The film was shown at the Toronto International Film Festival in 1995. The film was followed by two sequels, starting with Eko Eko Azarak II: Birth of the Wizard in 1996.

==Plot==

A mysterious cabal of red-garbed magicians have been murdering inhabitants of an unnamed Japanese city. Their latest victim is a woman who is decapitated while the magicians perform a ritual with a voodoo doll. The object of the murders to provide the five geographical points of a giant pentagram, with a high school in the nexus. The magicians' ultimate aim is to summon Lucifer himself.

Misa Kuroi, a transfer student at the school, is a witch of considerable power and has come to battle the evil magicians.
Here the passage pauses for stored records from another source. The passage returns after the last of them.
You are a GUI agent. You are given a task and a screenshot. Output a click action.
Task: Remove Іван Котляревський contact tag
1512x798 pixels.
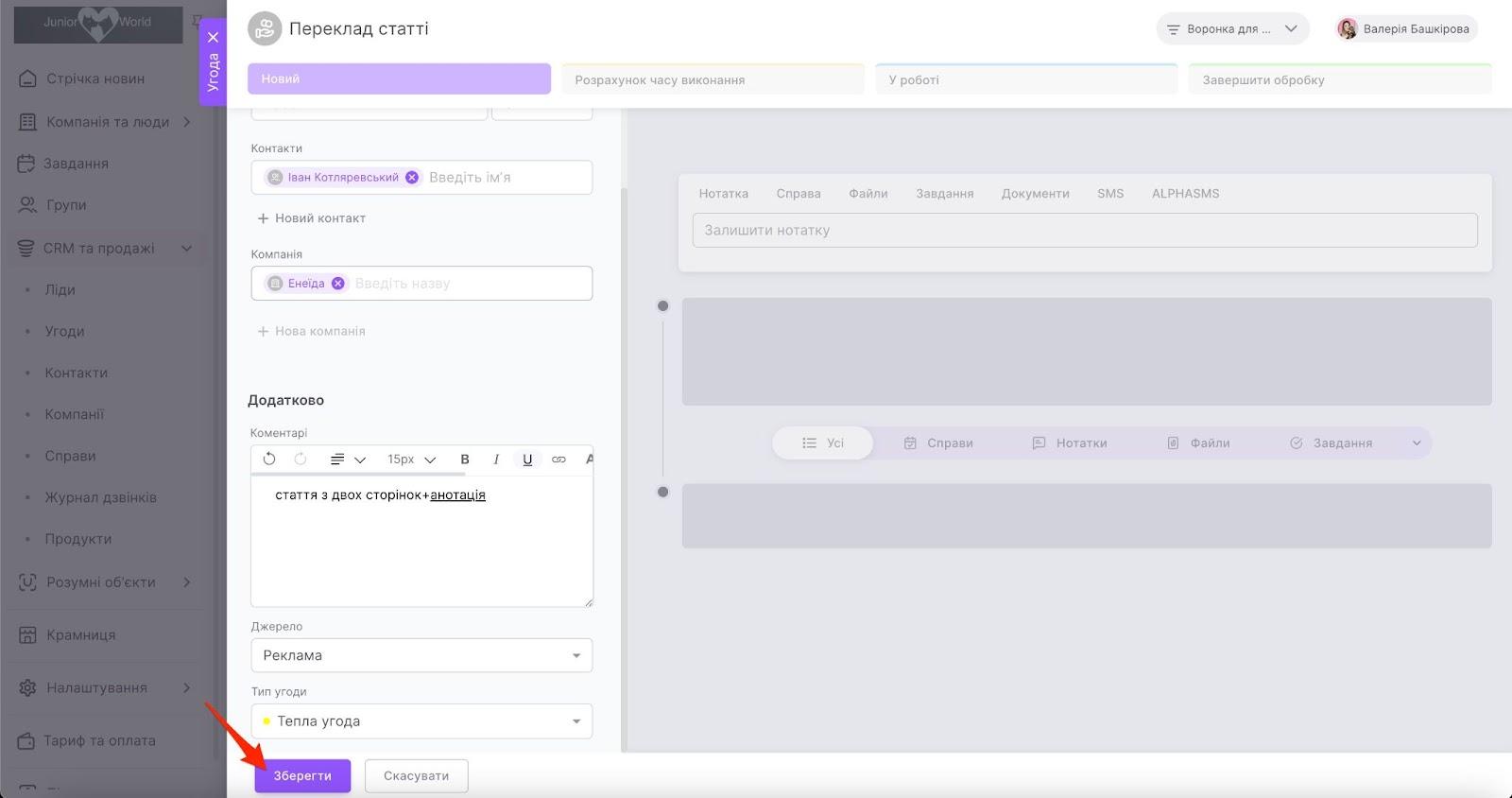(x=412, y=178)
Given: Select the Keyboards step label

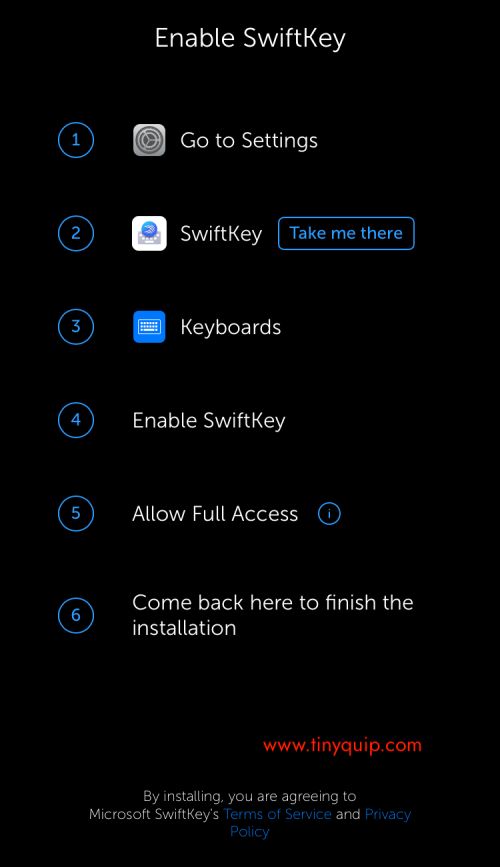Looking at the screenshot, I should click(231, 327).
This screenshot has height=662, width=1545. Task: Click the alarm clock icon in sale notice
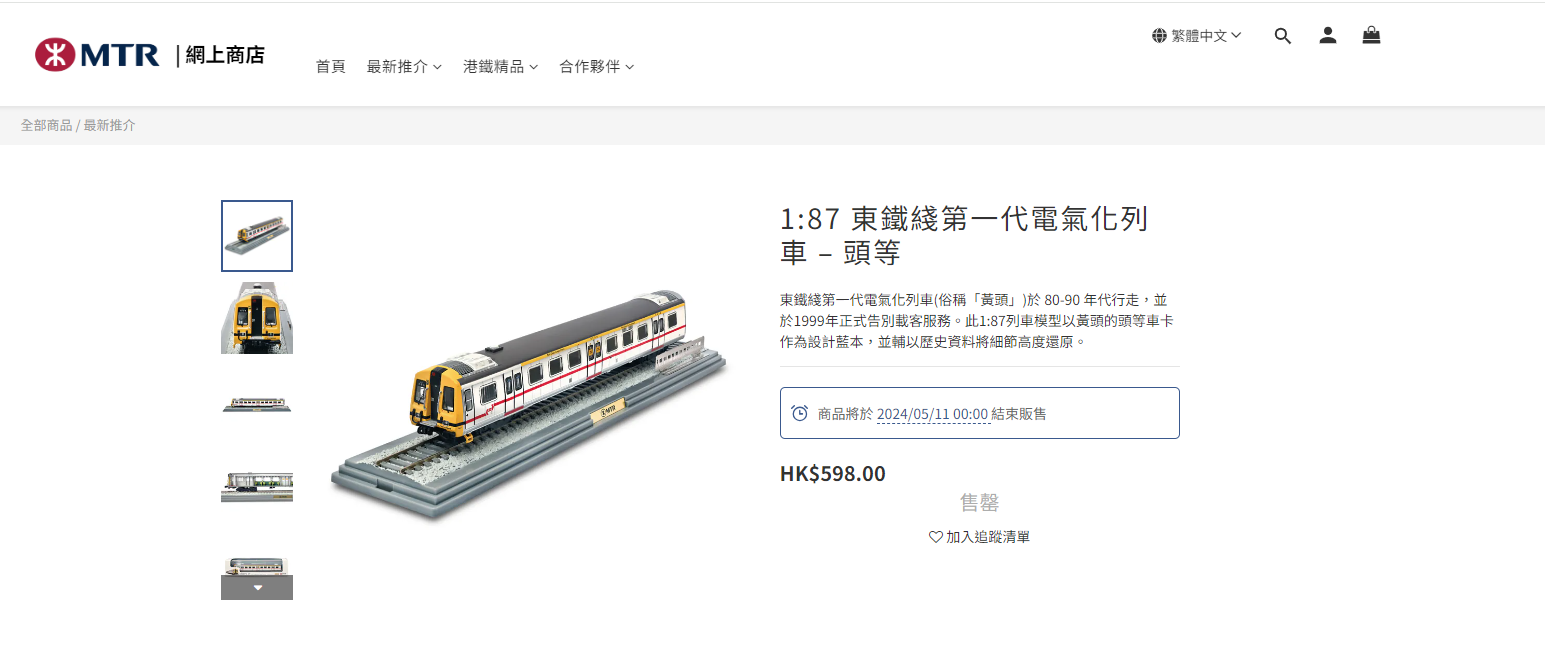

However, Misa has some difficulty getting classmates to trust her.

==Cast==
- Kimika Yoshino as Misa Kuroi
- Miho Kanno as Mizuki Kurohashi
- Miho Tamura as Maki Yoshida
- Kanori Kadomatsu as Kazzumi Tanaka

==Production==
Shimako Sato, the director of Eko Eko Azarak: Wizard of Darkness, had previously filmed Tale of a Vampire (1992) in the United Kingdom. She returned to Japan with the desire to make a film about witchcraft and magic. She recalled the manga series Eko Eko Azarak from the 1970s, and began adapting it for cinema.

The film was shot in two weeks, and featured the cinematic debut of Kimika Yoshino. Yoshino received her script a day before shooting had started and before she had even met the director.

==Release==
Eko Eko Azarak: Wizard of Darkness was released in Japan on April 8, 1995. It was shown at the Toronto Film Festival in September 1995. The film was adapted into a video game also titled Eko Eko Azarak: Wizard of Darkness for PlayStation. It was released on December 29, 1995.

A DVD of the film was released by Tokyo Shock on December 16, 2003. The disc included footage of the films premiere, the trailer, and interviews with the director and Kimika Yoshino.

==Reception==
Variety gave the film a positive review, referring to it as "high-octane, modestly produced occult thriller is top-notch genre fare", and that "obviously plowing a familiar celluloid field, director/co-writer Sato demonstrates not only a visual flair for the genre, but a wicked sense of humor that deftly counterbalances the per force conventions of this type of story."

The film won the Minami Toshiko Award at the 1995 Yubari International Fantastic Film Festival. It was also selected for the official competition for best film at the 1997 Fantasporto.

==Aftermath==
Shimako Sato returned to the direct the follow-up film Eko Eko Azarak II: Birth of the Wizard (1996).